昔、写真に日付を焼き込むには特別な装置を必要とした。
価格も高く、装置自体も非常に大きなもので一般的に使われるものではなく、主に研究機関で使われたようだ。

<現代カメラ新書「カメラメカニズム教室2」より引用>

だがやがて、一般の記念撮影においても日付が写ることが求められ、日付焼き込み装置もかなり小型化された。当初は透過文字の並んだ円盤を回して発光ダイオードの光で焼き込むものであり、その後現れる7セグメントのデジタル数字で焼き込むタイプと比べると味のあるものだった。

<透過文字で焼き込むタイプ>

実際、ボクが日付焼き込み機能を持つカメラを初めて使ったのはEOSやαの時代だったが、デジタル数字の焼き込みはあまりにも味気なくてほとんど使ったことが無かったものだ。

それからデジタルカメラの時代になり、簡単に日付が焼き込めるようになったのだが、やっぱり何か違って味気ない。こんな感じになるなら日付は入らないほうがいい。

<KODAK DC3800で撮影>

そういうわけでしばらく日付焼き込みに無関心になっていたら、いつのまにかデジタルカメラのデータにEXIFという撮影情報をファイル内部に持つようになり、デジタルカメラには日付焼き込み機能は無くなっていった。

ところが最近、ふと日付焼き込みをしてみたいと思うようになった。やっぱりあの数字透過式の薄ぼんやりした焼き込みを入れてみたい。
もちろん、デジタルカメラでは裏ブタが無いので背面から焼き込みことは不可能であるから、レンズ面から焼き込むタイプを探してみた。

レンズ面から焼き込むタイプの有名な製品はメディカルニッコールであるが、あれは撮影倍率のプレートを焼き込むものなので役に立たない。
そこで目を付けたのが「デートナー」という製品。1970年代に売られていたようだ。これなら現代のデジタルカメラでも使えるだろう。

<「写真工業1978年6月」より引用>

そこでネットオークションなどで探してみたのだが、さすがにこんなレア物は見付からなかった。試しに外国のネットオークションを見てみると、驚いたことに3つくらい見付かり、日本円で1~3万円くらいの値付け。買えないこともない。
けれども画面コーナーに斜めに焼き込まれるようなのがちょっと違和感。少し考えて、「やっぱりこれじゃない」という結論に至る。

しょうがないので、試しに画像合成でそれっぽいものを作ってみようと思った。できるかどうかやってみるだけやってみよう。
その結果、うん、まあ、それっぽい感じにはなったかな・・・?

やったこととしては、フォトショップのレイヤースタイルという機能でテキスト文字を加工。ポイントは以下のとおり。
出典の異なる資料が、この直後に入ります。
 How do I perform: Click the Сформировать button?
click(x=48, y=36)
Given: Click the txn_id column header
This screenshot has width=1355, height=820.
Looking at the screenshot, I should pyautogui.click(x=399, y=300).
  • 写真の明るい部分の重なりで明度が加算されて見えづらくする

  • 数字のエッジ周辺は光が漏れてぼんやりしたハローを表現する(フィルム裏面から焼き込む効果)

  • 昔よくあった橙色と緑色の発光ダイオードを光源として想定する

  • 文字盤のダイヤルが少しズレた感じでオフセットさせる

最初に「TT-JTCウインR4」という書体で作ってみた。なんとなくそれっぽい感じになったと思う。本来、文字盤の年、月、日はそれぞれ”2024”というようにひとまとまりに固定されているので、1桁だけ数字がズレることはありえないのだが、あえて分かりやすく1桁単位でズラしてみた。

もう一つ試した書体は「Orator Std」というもの。ナンバリング打刻印で使われそうな書体なので昔っぽいが、実際の製品ではこういう書体を使ったものは存在しなかったように思う。けれどもニキシー表示管のような味があるので敢えて使ってみた次第。

これはなかなか面白いので今後も何か記念写真としたいものには日付を焼き付けておきたい。